═══ WORKING DATA ═══

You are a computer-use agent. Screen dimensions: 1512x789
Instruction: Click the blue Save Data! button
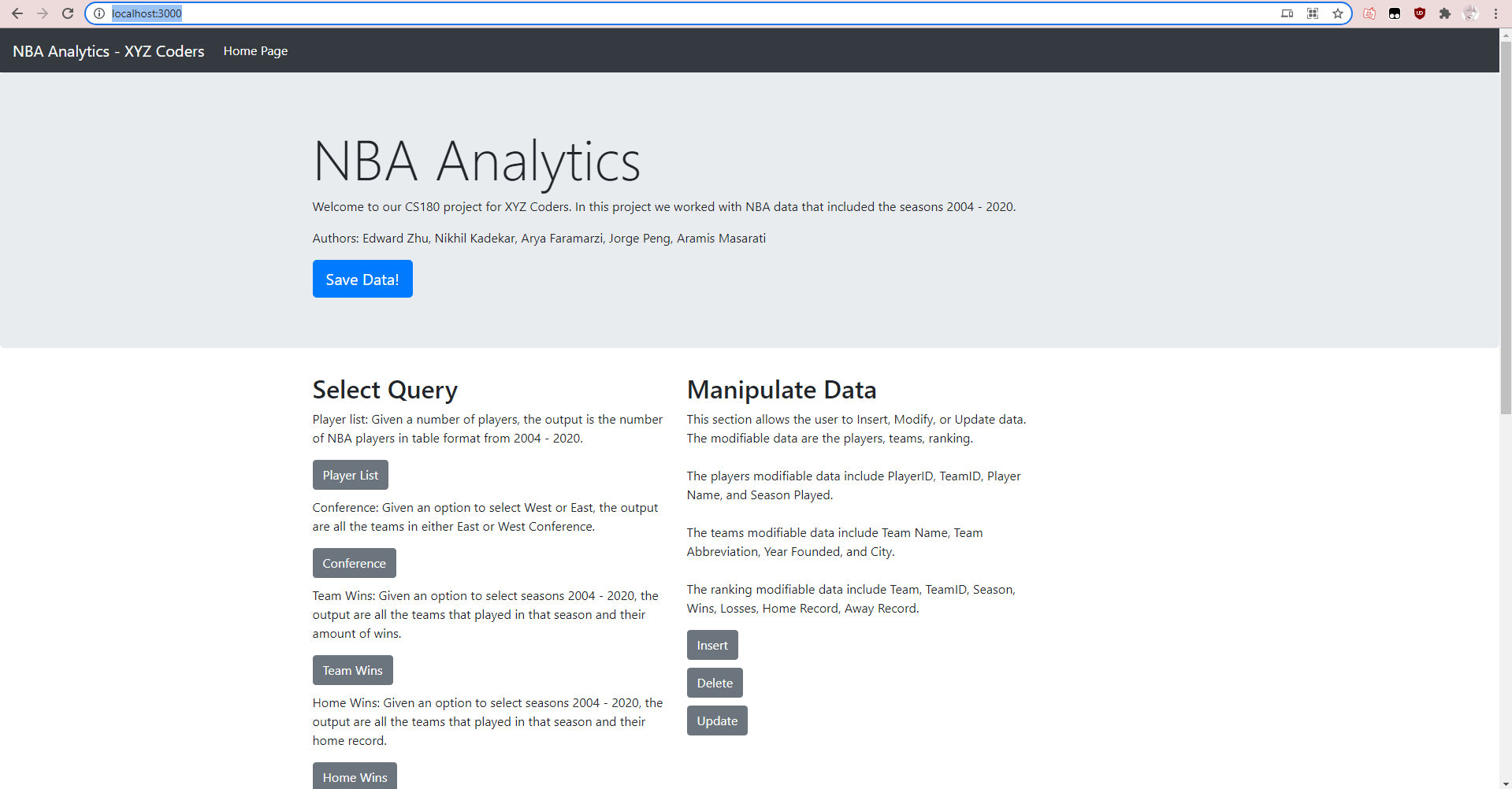click(362, 279)
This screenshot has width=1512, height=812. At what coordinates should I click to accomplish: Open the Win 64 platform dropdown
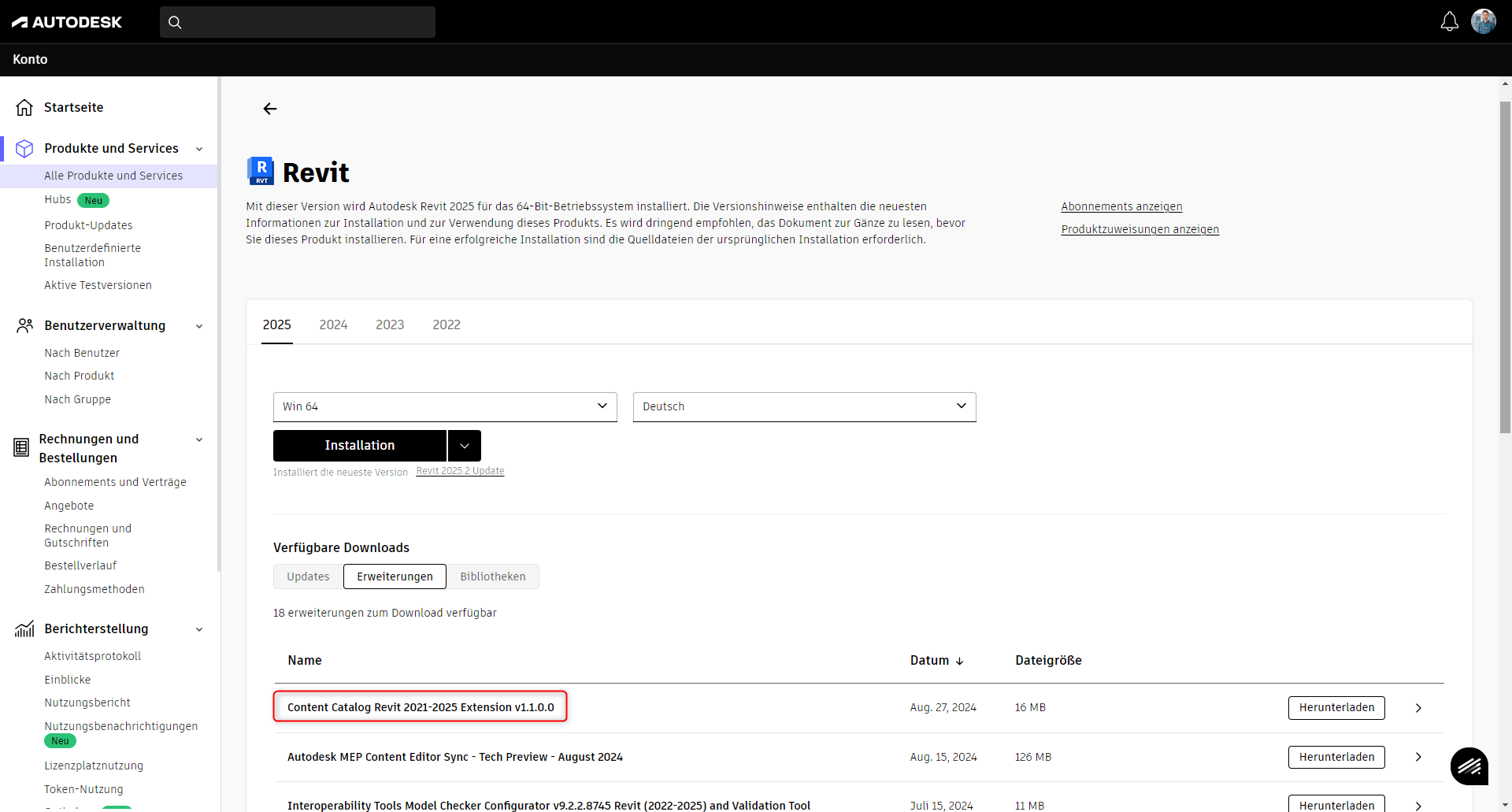tap(445, 406)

═══

## [DIRECTION]
Reproduce verbatim every line from the one containing "This screenshot has" through the final line of the entries, with both ends included. Omit the pictures from your answer.

## [SOLVED PROBLEM]
This screenshot has width=1512, height=812. At what coordinates should I click to accomplish: Open the Win 64 platform dropdown
tap(445, 406)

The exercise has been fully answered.